TRY IT: All records are to be restated exactly, each line as it reads.

RECORD EXTRACTS:
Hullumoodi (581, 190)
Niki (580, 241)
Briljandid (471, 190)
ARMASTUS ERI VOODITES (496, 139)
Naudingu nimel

EXERCISE RESPONSE:
Hullumoodi (581, 190)
Niki (580, 241)
Briljandid (471, 190)
ARMASTUS ERI VOODITES (496, 139)
Naudingu nimel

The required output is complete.